What you are asked to do:
This task calls for the lines below starting at the one containing "Click the Courtyard" and ending at the one containing "The width and", repeated exactly with both ends kept and pictures left out.

(Saved entries)
===============

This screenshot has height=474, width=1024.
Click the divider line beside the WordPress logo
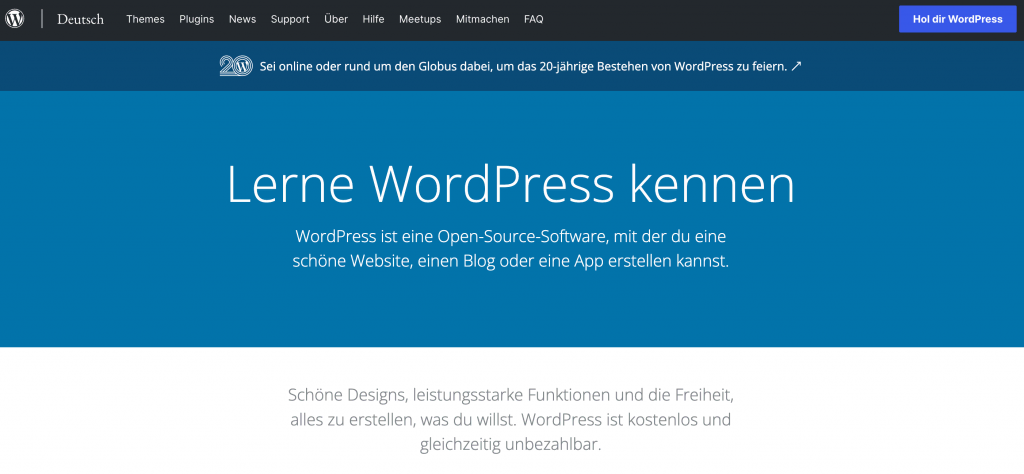[42, 19]
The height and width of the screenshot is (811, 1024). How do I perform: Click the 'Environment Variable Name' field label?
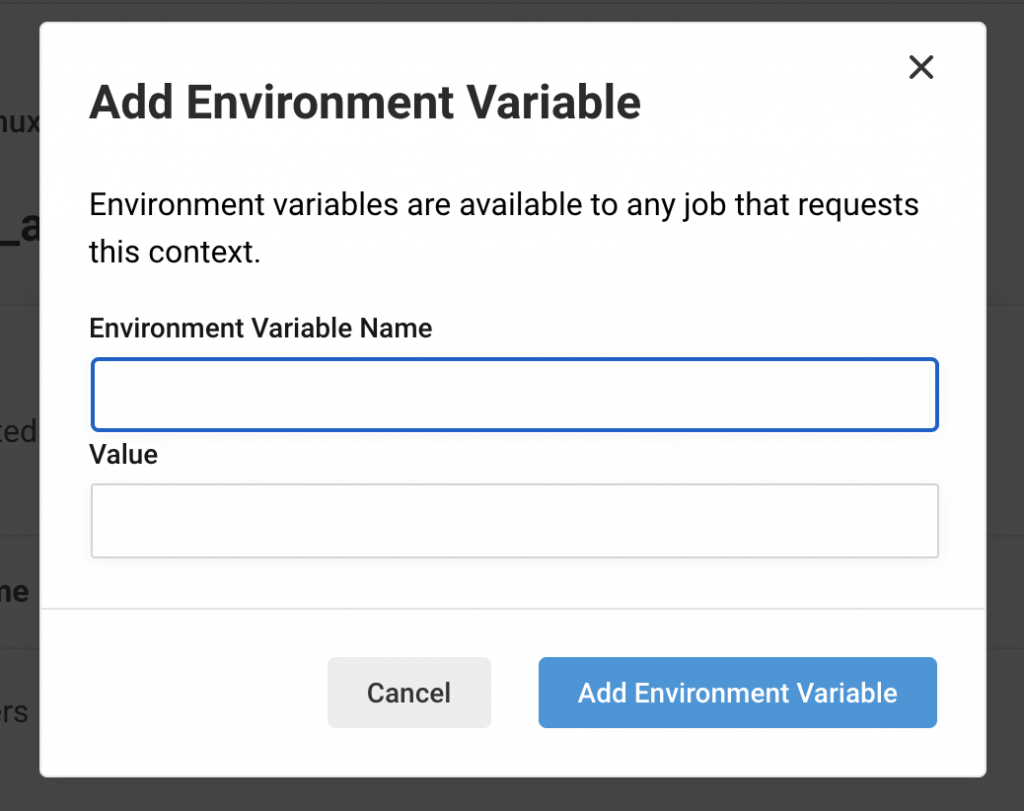pos(261,328)

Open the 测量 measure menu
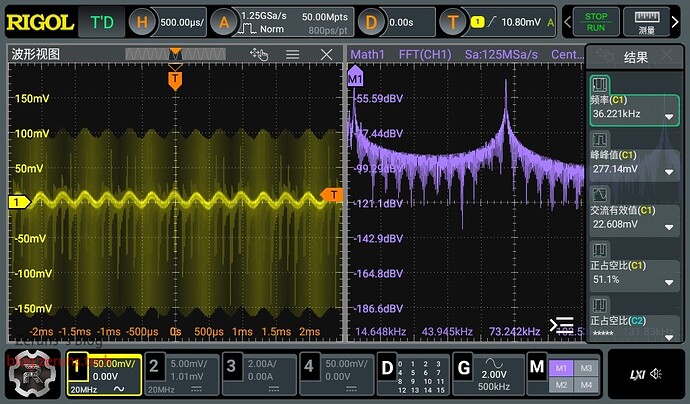(647, 22)
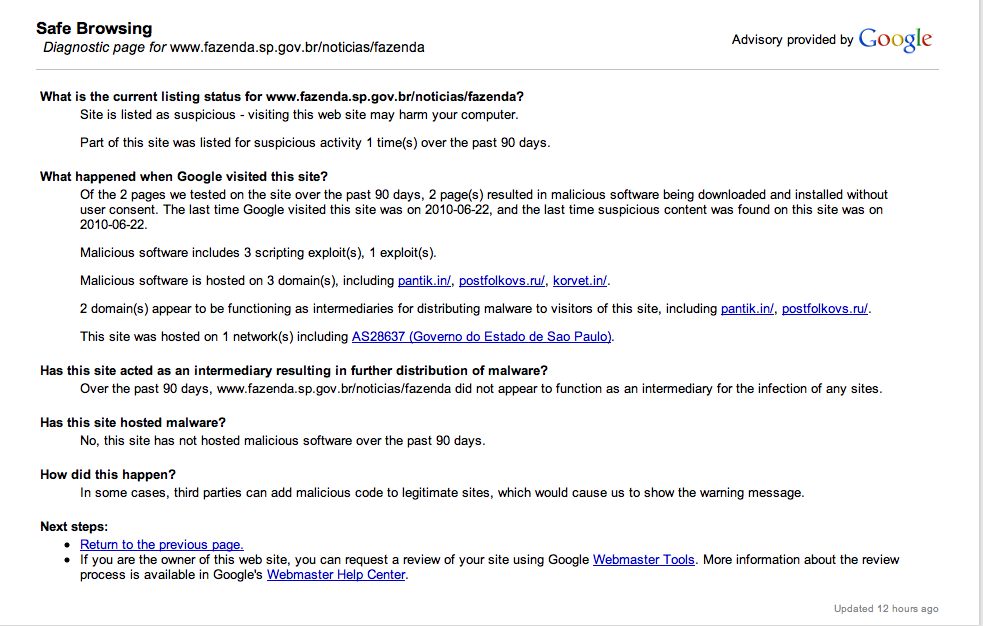
Task: Open postfolkovs.ru/ link in the intermediaries sentence
Action: tap(825, 309)
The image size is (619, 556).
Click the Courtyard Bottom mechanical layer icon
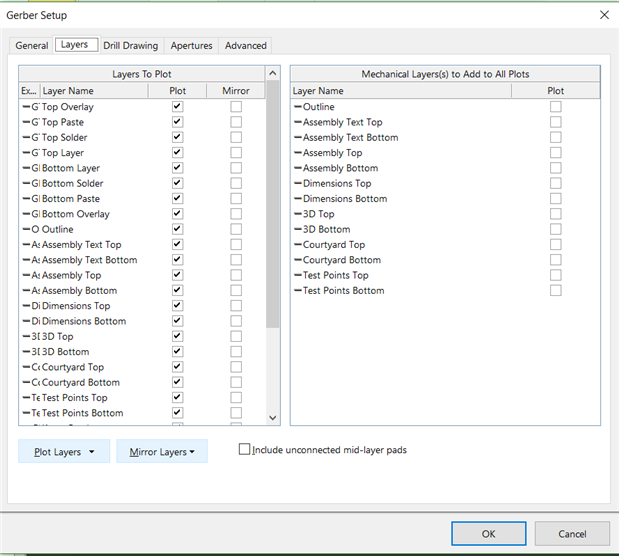pyautogui.click(x=297, y=260)
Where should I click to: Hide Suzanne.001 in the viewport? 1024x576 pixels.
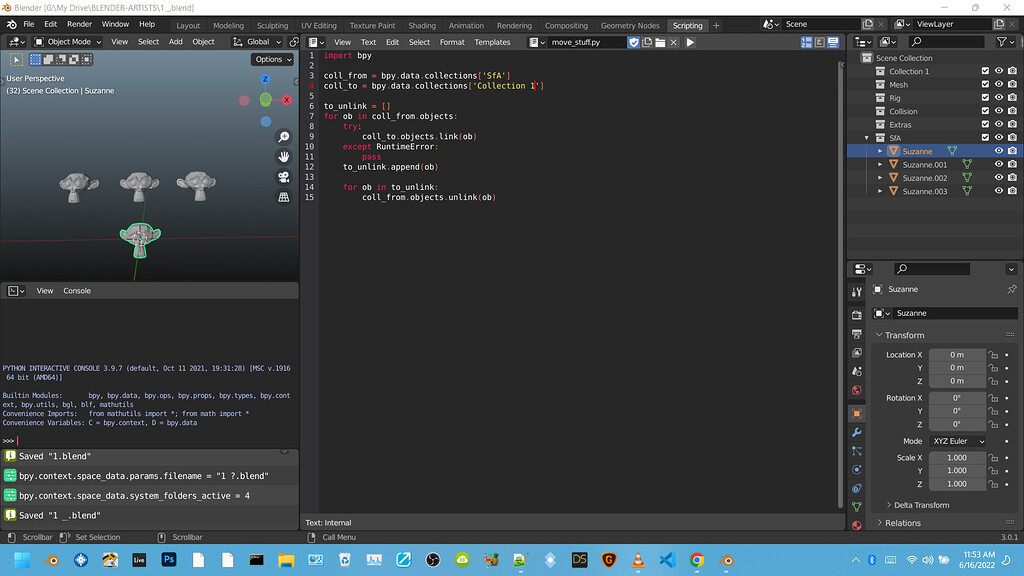pos(998,164)
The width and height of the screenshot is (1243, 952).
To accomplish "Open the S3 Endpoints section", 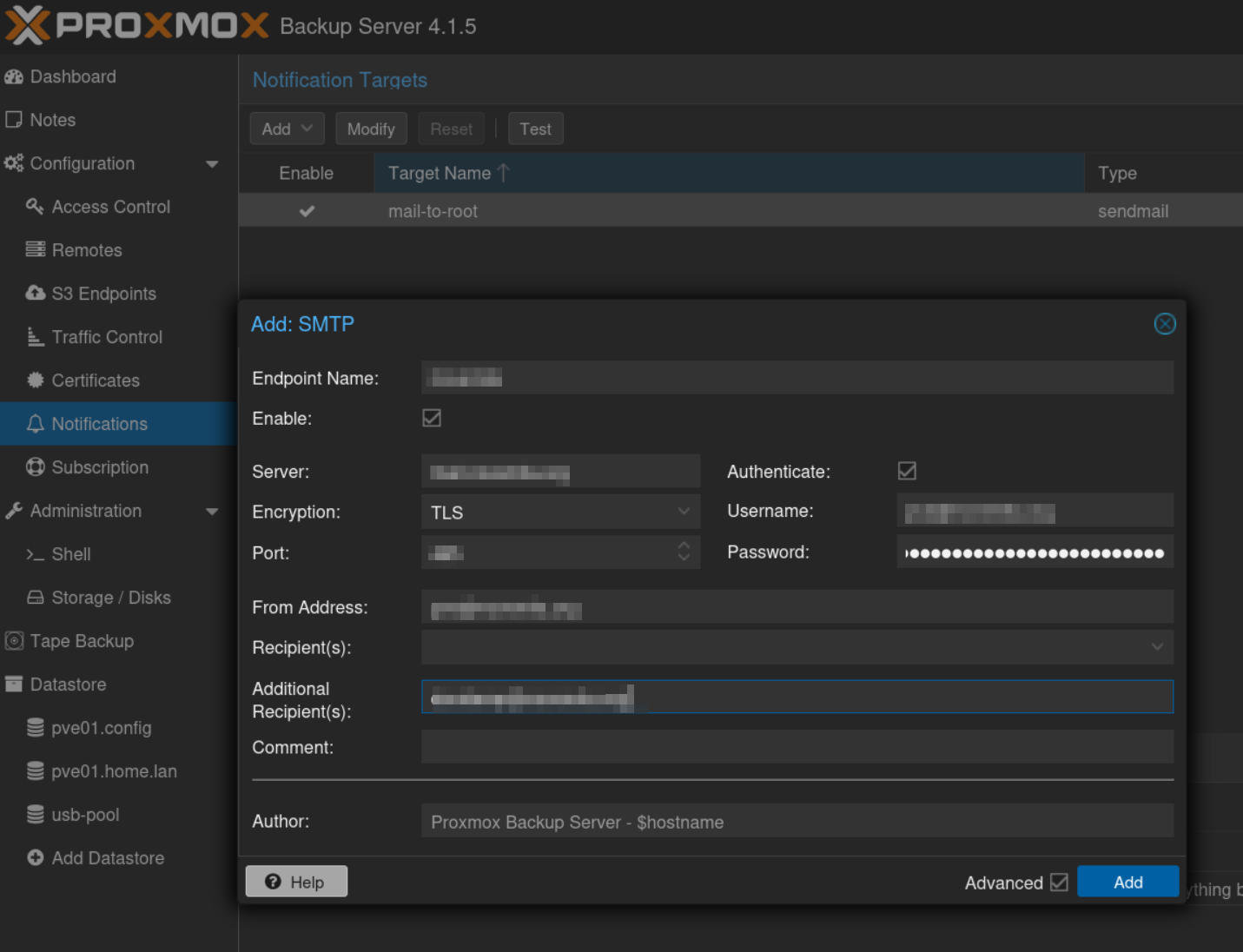I will (x=104, y=294).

===============

Written answer:
Click the Courtyard Bottom mechanical layer icon
pyautogui.click(x=297, y=260)
Where should I click to: Hide Suzanne.001 in the viewport? 1024x576 pixels.
pos(998,164)
The width and height of the screenshot is (1243, 952).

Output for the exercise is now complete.